--- SELECTED EXCERPT ---
◇ ◇ ◇ ◇ ◇
The arbitrator is fully entitled to make use of his own experience in reaching his conclusions, provided that it is of a kind and in the range of knowledge that one would reasonably expect the arbitrator to have, and providing that he uses it to evaluate the evidence called and not to introduce new and different evidence (see Checkpoint Limited v Strathclyde Pension Fund [2003] EWCA Civ 84). It is important to note that the arbitrator cannot:

a. Use his expertise to introduce new evidence which he then fails to allow the parties to address (see Eastcheap Dried Fruit & Co v NV Gerbroedus Catz Handelsvereeniging) [1962] 1 Lloyds Rep 283; and

b. Make an award based upon arguments or evidence that were not presented to him, or upon a basis that is contrary to the common assumption of the parties as represented to him: see the judgment of Bingham J (as he then was) in Zermalt Holdings SA v Nu-Life Upholstery Repairs Limited [1985] 2 EGLR, 14 at page 15 K-N, where he said:

“If an arbitrator is impressed by a point that has never been raised by the either side then it is his duty to put it to them so that they have an opportunity to comment. If he feels that the proper approach is one that has not been explored or advanced in evidence or submission then again it is his duty to give the parties a chance to comment. If he is to any extent relying on his own personal experience in a specific way then that again is something that he should mention so that it can be explored. It is not right that his decision should be based on specific matters which the parties have never had a chance to deal with, nor is it right that a party should first learn of adverse points in the decision against him. That is contrary both to the substance of justice and to its appearance…”
◇ ◇ ◇ ◇ ◇
(Word and item position data)
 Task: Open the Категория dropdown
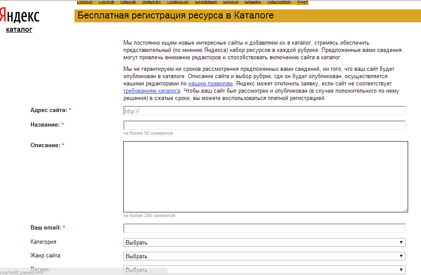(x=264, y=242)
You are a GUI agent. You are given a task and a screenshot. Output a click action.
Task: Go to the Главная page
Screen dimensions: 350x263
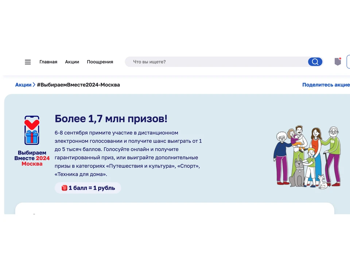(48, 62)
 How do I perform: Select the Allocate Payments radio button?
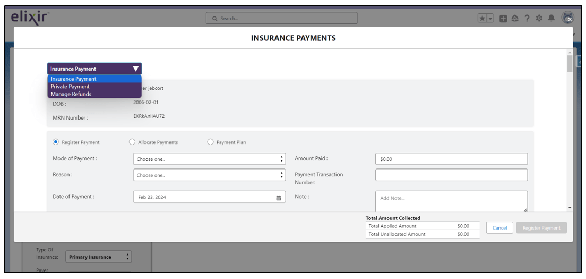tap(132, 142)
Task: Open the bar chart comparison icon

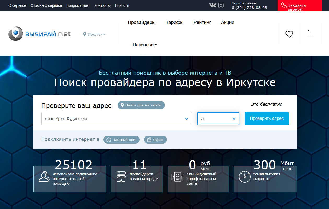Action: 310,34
◇ ◇ ◇ ◇ ◇
--- WHAT YOU WILL DO ---
A. Using the arbitration passage above, decide whether each statement agrees with it. Answer yes or no for each and quote the deciding words.
(i) An arbitrator may use his own experience to evaluate the evidence called.
(ii) An arbitrator may base an award on arguments that were not presented to him.
(iii) Bingham J considered it acceptable for a party to first learn of adverse points in the decision against him.
B. In the arbitration passage above, which case is cited for the rule that an arbitrator cannot use his expertise to introduce new evidence that he then does not let the parties address?
C. Rewrite the paragraph of the arbitration passage above that begins "If an arbitrator is impressed by a point" as a short list, keeping its main facts.

--- RESPONSE LIST ---
A.
(i) Yes: "providing that he uses it to evaluate the evidence called and not to introduce new and different evidence"
(ii) No: "the arbitrator cannot" and "Make an award based upon arguments or evidence that were not presented to him"
(iii) No: "nor is it right that a party should first learn of adverse points in the decision against him"

B. Eastcheap Dried Fruit & Co v NV Gerbroedus Catz Handelsvereeniging [1962] 1 Lloyds Rep 283.

C.
- If a point that neither side raised impresses the arbitrator, it is his duty to put it to the parties so they can comment.
- If he thinks the proper approach is one not explored or advanced in evidence or submission, it is his duty to give the parties a chance to comment.
- If he relies on his own personal experience in a specific way, he should mention it so it can be explored.
- His decision should not rest on specific matters the parties never had a chance to deal with.
- A party should not first learn of adverse points in the decision against him.
- Doing otherwise is contrary to both the substance and the appearance of justice.